The repository provides a Python package (pulumi_eks_ml) containing high-level, opinionated components:
🌐 Networking (vpc)
- Hub-and-Spoke Topology: Connect a central "Hub" VPC to multiple regional "Spoke" VPCs automatically.
- Routing: Handles the complex peering routes and security group rules for you.
🧠 Compute (eks)
- Secure EKS Clusters: Private endpoints, Fargate control planes, and OIDC identity providers pre-configured.
- Karpenter Autoscaling: The gold standard for ML compute. Automatically provisions GPU/CPU nodes based on pending pod demand. support for Spot instances to reduce costs.
🧩 Addons (eks_addons)
Ready-to-use integrations that turn a raw cluster into a platform:
- NvidiaDevicePlugin: Enable GPU workloads immediately.
- AlbController: AWS Application Load Balancer management for ingress.
- EbsCsi: AWS EBS CSI driver for block storage.
- EfsCsi: AWS EFS CSI driver for shared file storage (ideal for model weights).
- FluentBit: Ship logs to CloudWatch/S3/ES.

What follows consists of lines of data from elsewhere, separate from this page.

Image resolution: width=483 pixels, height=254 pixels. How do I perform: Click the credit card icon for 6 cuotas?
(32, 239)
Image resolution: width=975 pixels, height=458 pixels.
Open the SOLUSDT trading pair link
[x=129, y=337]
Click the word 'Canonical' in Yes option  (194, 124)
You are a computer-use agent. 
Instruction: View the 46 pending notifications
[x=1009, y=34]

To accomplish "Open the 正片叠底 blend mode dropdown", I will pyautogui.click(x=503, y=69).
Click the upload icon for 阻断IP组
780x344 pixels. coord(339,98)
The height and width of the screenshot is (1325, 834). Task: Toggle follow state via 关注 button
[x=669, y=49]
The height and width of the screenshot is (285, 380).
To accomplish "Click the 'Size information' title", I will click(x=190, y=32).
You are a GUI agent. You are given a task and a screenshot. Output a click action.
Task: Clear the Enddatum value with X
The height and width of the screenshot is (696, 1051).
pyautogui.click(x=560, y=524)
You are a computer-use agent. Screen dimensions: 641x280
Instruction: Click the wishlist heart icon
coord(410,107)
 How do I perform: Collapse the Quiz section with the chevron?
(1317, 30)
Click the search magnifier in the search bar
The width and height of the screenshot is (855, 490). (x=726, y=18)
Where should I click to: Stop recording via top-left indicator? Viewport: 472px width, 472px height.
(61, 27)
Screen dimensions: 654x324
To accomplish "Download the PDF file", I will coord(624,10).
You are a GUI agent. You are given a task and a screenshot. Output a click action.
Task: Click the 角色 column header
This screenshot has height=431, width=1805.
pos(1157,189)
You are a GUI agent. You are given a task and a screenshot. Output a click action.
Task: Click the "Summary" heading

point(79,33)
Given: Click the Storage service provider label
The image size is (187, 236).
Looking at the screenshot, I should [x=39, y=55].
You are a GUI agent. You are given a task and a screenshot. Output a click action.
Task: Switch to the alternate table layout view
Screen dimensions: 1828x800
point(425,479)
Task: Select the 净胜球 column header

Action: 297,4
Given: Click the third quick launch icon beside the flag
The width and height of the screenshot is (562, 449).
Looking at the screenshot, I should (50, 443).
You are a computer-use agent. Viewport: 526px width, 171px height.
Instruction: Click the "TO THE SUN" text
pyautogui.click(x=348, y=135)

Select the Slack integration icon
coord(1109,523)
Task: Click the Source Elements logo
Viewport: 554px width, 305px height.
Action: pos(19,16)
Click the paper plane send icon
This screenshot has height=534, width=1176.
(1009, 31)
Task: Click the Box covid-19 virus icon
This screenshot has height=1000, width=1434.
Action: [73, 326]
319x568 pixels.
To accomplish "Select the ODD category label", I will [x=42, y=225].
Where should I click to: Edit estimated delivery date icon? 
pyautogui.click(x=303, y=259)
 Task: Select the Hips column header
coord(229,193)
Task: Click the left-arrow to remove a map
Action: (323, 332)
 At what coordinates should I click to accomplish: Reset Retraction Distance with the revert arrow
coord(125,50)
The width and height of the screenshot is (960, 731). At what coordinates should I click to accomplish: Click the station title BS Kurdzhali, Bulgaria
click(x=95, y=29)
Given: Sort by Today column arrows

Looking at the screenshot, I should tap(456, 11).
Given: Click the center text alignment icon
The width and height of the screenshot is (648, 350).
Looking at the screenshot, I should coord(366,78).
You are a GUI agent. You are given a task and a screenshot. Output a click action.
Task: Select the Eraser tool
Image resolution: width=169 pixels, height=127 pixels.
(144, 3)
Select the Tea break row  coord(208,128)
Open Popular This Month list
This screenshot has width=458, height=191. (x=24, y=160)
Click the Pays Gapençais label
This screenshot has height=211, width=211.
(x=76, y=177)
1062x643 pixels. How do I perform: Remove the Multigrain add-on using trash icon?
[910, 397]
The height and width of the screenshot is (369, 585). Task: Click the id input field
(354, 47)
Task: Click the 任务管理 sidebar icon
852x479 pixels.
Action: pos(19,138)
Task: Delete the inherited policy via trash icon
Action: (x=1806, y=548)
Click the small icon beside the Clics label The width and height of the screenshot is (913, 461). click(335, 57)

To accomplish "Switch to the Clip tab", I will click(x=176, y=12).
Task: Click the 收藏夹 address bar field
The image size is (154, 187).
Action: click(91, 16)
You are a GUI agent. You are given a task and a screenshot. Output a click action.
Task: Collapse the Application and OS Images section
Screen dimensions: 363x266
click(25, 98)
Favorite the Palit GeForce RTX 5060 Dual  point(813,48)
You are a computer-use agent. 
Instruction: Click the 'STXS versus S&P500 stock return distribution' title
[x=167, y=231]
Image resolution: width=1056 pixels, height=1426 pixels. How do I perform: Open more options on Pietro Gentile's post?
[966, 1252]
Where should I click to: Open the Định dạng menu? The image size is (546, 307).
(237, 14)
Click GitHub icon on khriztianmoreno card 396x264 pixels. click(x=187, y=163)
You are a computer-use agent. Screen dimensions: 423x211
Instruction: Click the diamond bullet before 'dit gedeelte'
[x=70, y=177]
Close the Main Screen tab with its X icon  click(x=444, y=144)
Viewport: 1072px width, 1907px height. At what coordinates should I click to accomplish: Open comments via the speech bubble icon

- MetricsServer: Essential for Horizontal Pod Autoscaling (HPA).
- Tailscale: Secure subnet router for private cluster access.
🚀 Applications (eks_apps)
- SkyPilot: Deploy the multi-cloud job orchestration server with one line of code.
🏗 How to Organize Your Infrastructure
We recommend an Independent Project structure. Treat this repo as a dependency (like a library), and build your actual infrastructure in separate project folders.
The Model: Projects & Stacks
- Project: Represents a specific Topology. (e.g., "Training Platform", "Model Serving").
- Stack: Represents an Environment for that topology. (e.g.,
dev,staging,prod).
This ensures that your "Training Platform" is completely isolated from your "Web App", but your dev training environment is an exact mirror of prod.
Directory Structure Example
.
├── pulumi_eks_ml/ # 📦 The Shared Library (Infrastructure Code)
├── pyproject.toml
│
├── projects/ # 🚀 Your Live Infrastructure
│ │
│ ├── ml-training-platform/ # PROJECT 1: Heavy GPU training
│ │ ├── __main__.py # Definition: VPC + EKS + GPU Pools
│ │ ├── Pulumi.dev.yaml # Config: Small instances, 1 region
│ │ └── Pulumi.prod.yaml # Config: P4d instances, 3 regions
│ │
│ └── model-inference-api/ # PROJECT 2: High-uptime CPU/Inf1 serving
│ ├── __main__.py # Definition: Multi-region VPC + EKS
│ ├── Pulumi.staging.yaml
│ └── Pulumi.prod.yaml
🛠 Getting Started
Prerequisites
- Pulumi CLI
- Python 3.12+
- uv (recommended) or pip
1. Install Dependencies
Install the library in your environment:
uv sync --dev
2. Create Your Project
Create a folder for your new infrastructure topology.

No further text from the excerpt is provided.